The court held that the transfer of shares was a sham transaction designed to create a paper loss for tax purposes, ruling in favor of the Revenue. The market price of the shares was determined to be higher than initially assessed, and interest paid on borrowed funds for share acquisition was not allowed to be capitalized but treated as a deduction. The short-term capital loss on the sale of shares was disallowed as it was deemed a paper loss from the sham transaction. The court refrained from ruling on the validity of the pre-incorporation share sale.
Issues Involved: 1. Validity of the transaction of sale of shares to Laxminiwas and Co. (Export) Pvt. Ltd. before its incorporation. 2. Whether the transfer of shares was sham or unreal. 3. Determination of the market price of the shares at the time of sale. 4. Capitalization of interest paid on borrowed funds for acquisition of shares. 5. Allowability of short-term capital loss on the sale of shares.
Summary:
Issue 1: Validity of the Transaction of Sale of Shares The Tribunal held that the transaction of sale of shares to Laxminiwas and Co. (Export) Pvt.
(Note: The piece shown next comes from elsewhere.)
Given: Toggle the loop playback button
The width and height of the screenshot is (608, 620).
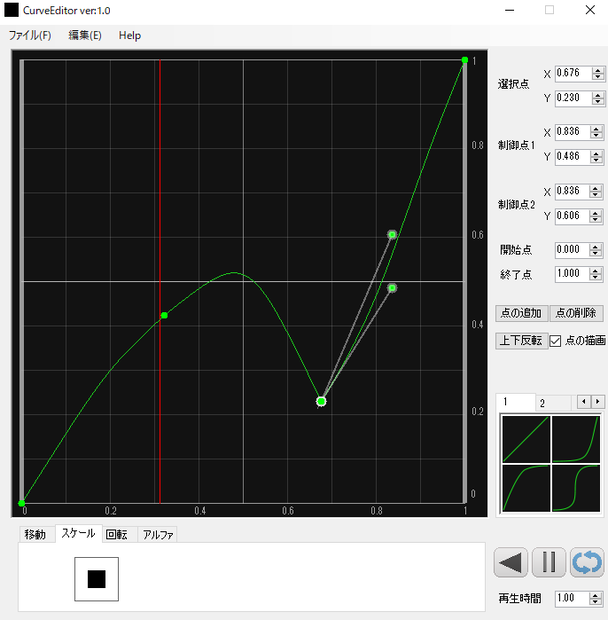Looking at the screenshot, I should tap(587, 562).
Ltd. was valid as it was ratified by the company after its incorporation on June 7, 1969. However, the Court found that pre-incorporation contracts generally have no legal effect unless specific conditions are met, which were not fully detailed in this case. Therefore, the Court refrained from answering this question.
Issue 2: Whether the Transfer of Shares was Sham or Unreal The Tribunal concluded that the transfer of shares was not sham or unreal, holding that the transaction was between competent parties at the prevailing market price. However, the Court found that the transfer was a mere paper transaction with no real change in control or ownership. The Court emphasized the need to look beyond the form to the substance of the transaction, concluding that it was a sham designed to create a paper loss for tax purposes. This issue was answered in the affirmative and in favor of the Revenue.
Issue 3: Determination of the Market Price of the Shares The Tribunal held that the market price of the shares was Rs. 25 based on evidence of other transactions. The Court disagreed, noting that the Income-tax Officer had rightly ascertained the break-up value of the unquoted shares, which was more than Rs. 25. This issue was also answered in the affirmative and in favor of the Revenue.
Issue 4: Capitalization of Interest Paid on Borrowed Funds The Appellate Assistant Commissioner and the Tribunal allowed the interest paid on borrowed funds for the acquisition of shares to be capitalized and added to the cost of acquisition. The Court, however, held that the interest should be allowed as a deduction u/s "Other sources" and not be capitalized. This issue was answered in the affirmative and in favor of the Revenue.
Issue 5: Allowability of Short-term Capital Loss The Tribunal upheld the short-term capital loss on the sale of shares. The Court, however, found that the loss was a paper loss created through a sham transaction. This issue was answered in the affirmative and against the assessee.
Conclusion: Questions Nos. 2, 3, and 4 were answered in the affirmative and in favor of the Revenue. Question No. 5 was answered in the affirmative and against the assessee. The Court refrained from answering Question No. 1. There was no order as to costs.